» BRIEF
Leaving out every picture, copy the lines of the data exactly, from the first through the line containing "Task: Click the 50.300 label on price axis".

» PROVIDED RECORDS
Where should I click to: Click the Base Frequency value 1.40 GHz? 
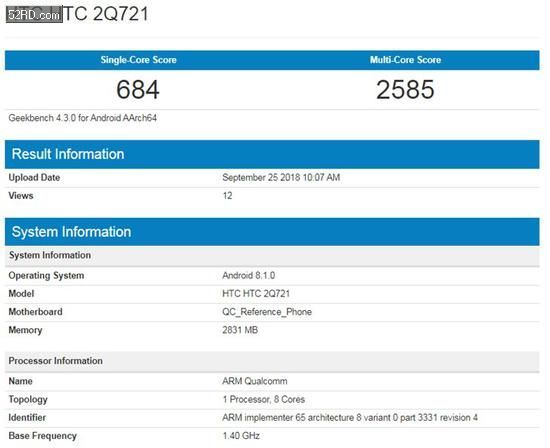(x=241, y=436)
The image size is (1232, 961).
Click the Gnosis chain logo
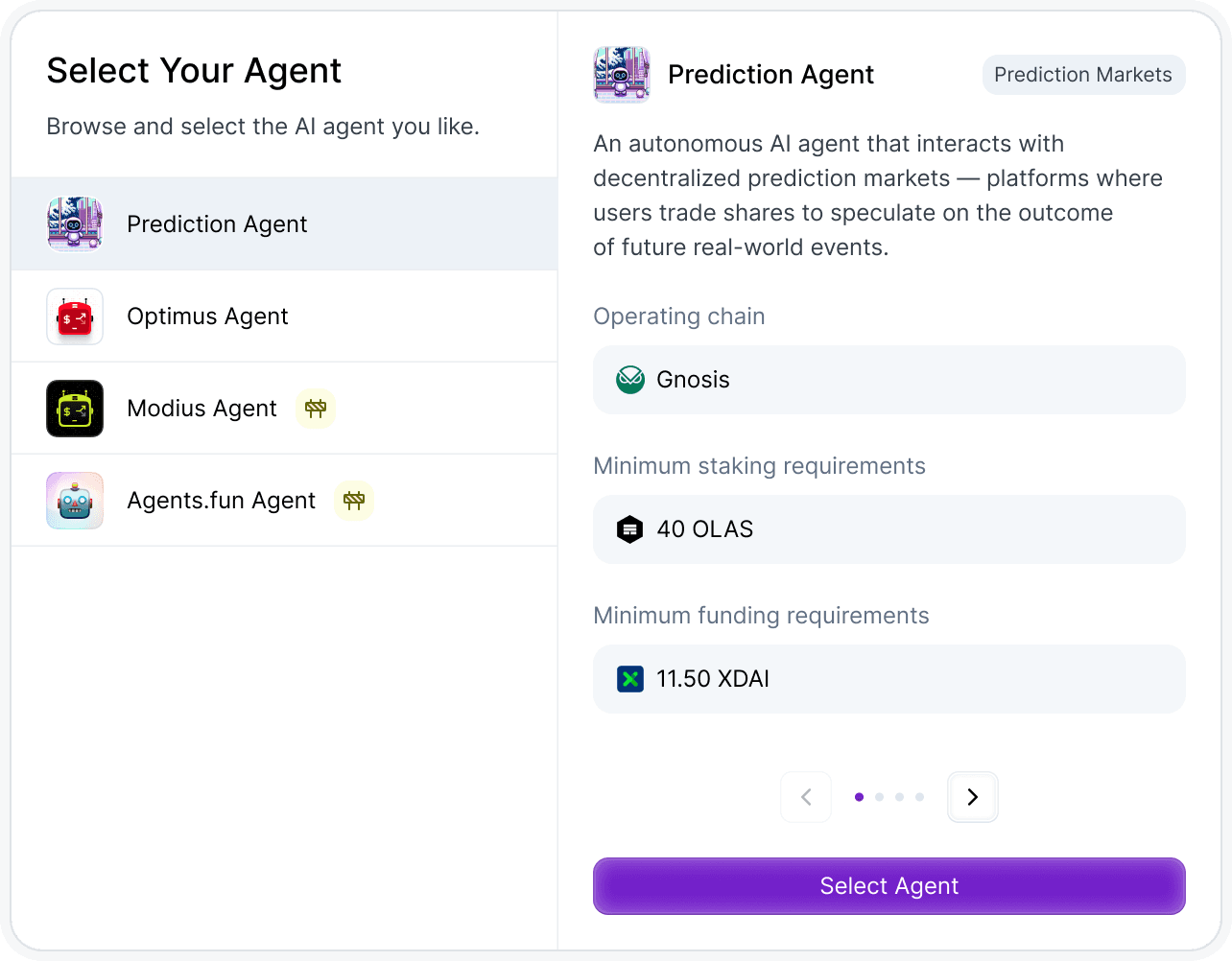(x=630, y=380)
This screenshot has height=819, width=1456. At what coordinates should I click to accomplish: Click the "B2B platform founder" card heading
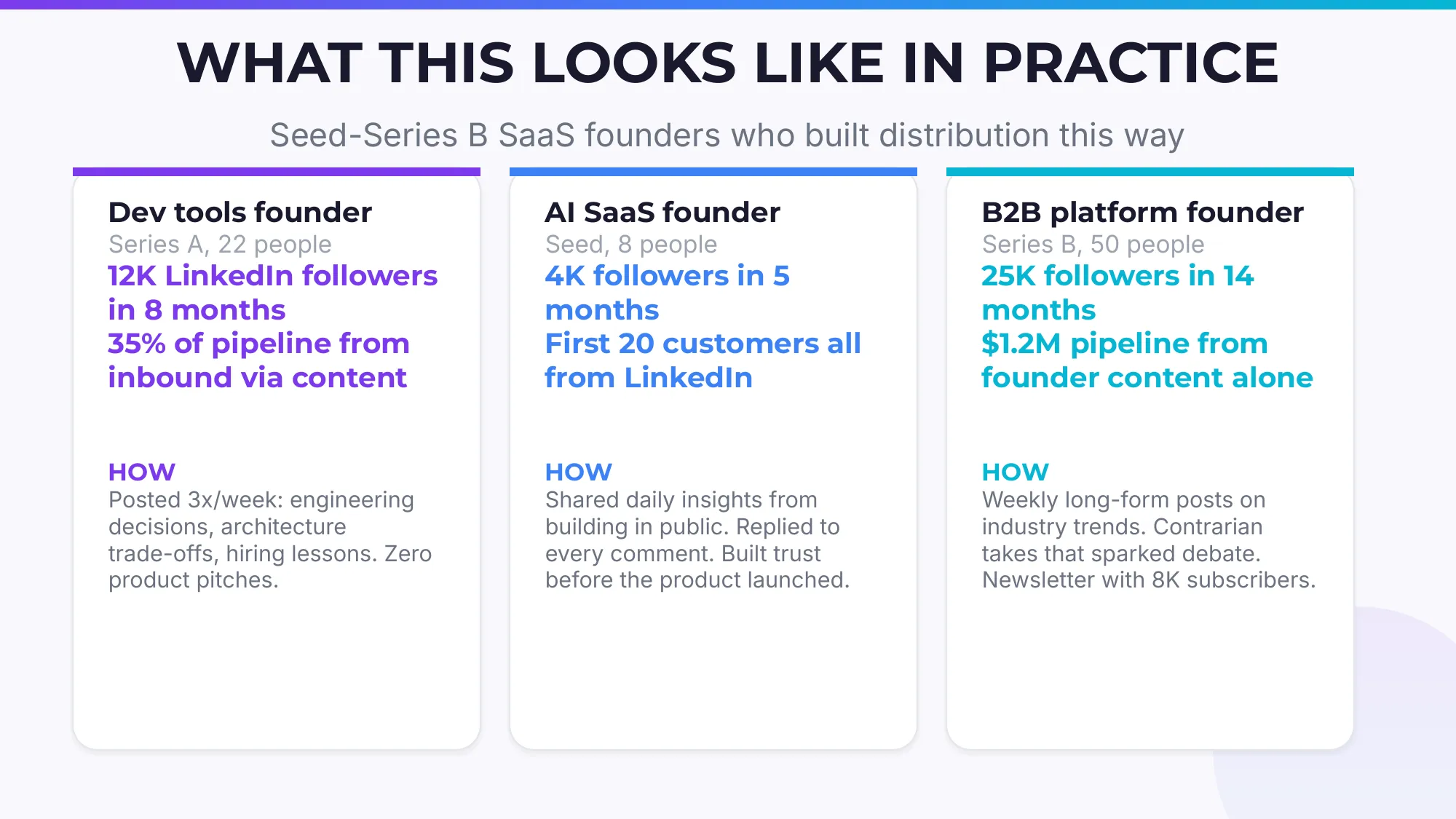pyautogui.click(x=1142, y=213)
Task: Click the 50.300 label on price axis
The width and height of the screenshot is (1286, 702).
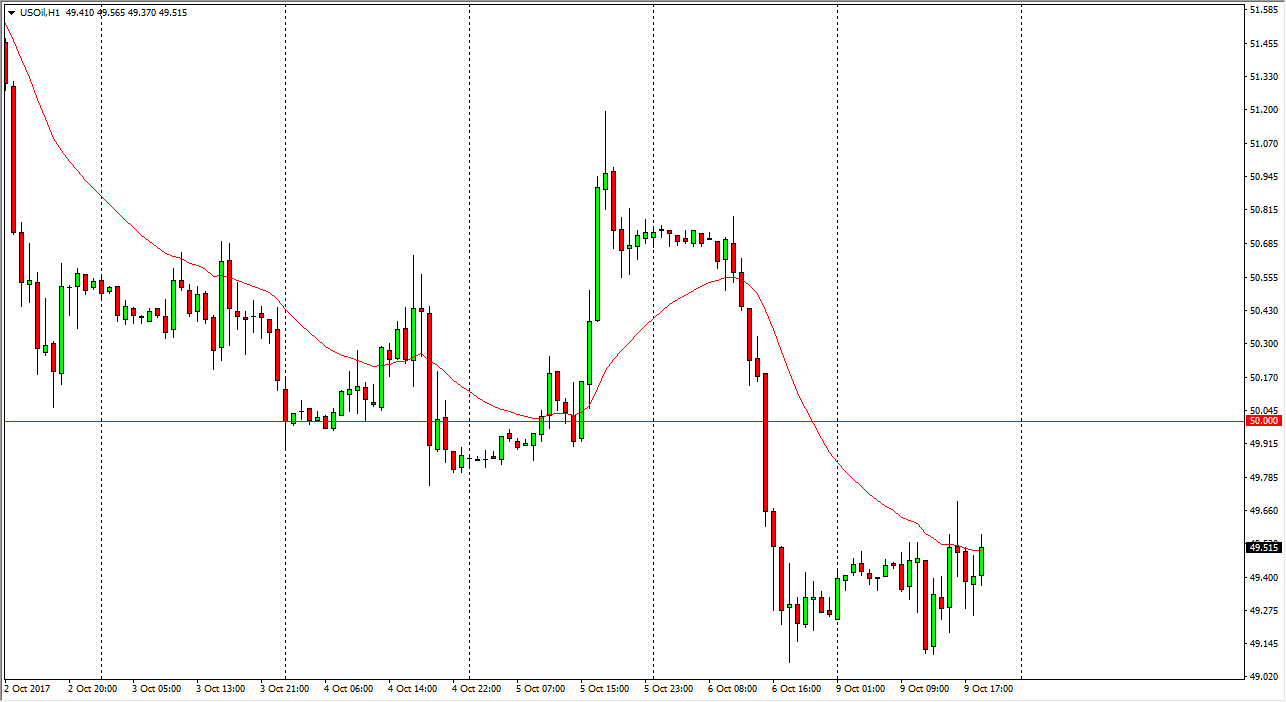Action: 1264,344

» WRITTEN RESPONSE
Where should I click to: Click the Base Frequency value 1.40 GHz? 
(x=241, y=436)
The image size is (1232, 961).
Click the Gnosis chain logo
(x=630, y=380)
This screenshot has height=819, width=1456. At what coordinates should I click to accomplish: Click the "B2B platform founder" card heading
pyautogui.click(x=1142, y=213)
Task: Click the 50.300 label on price axis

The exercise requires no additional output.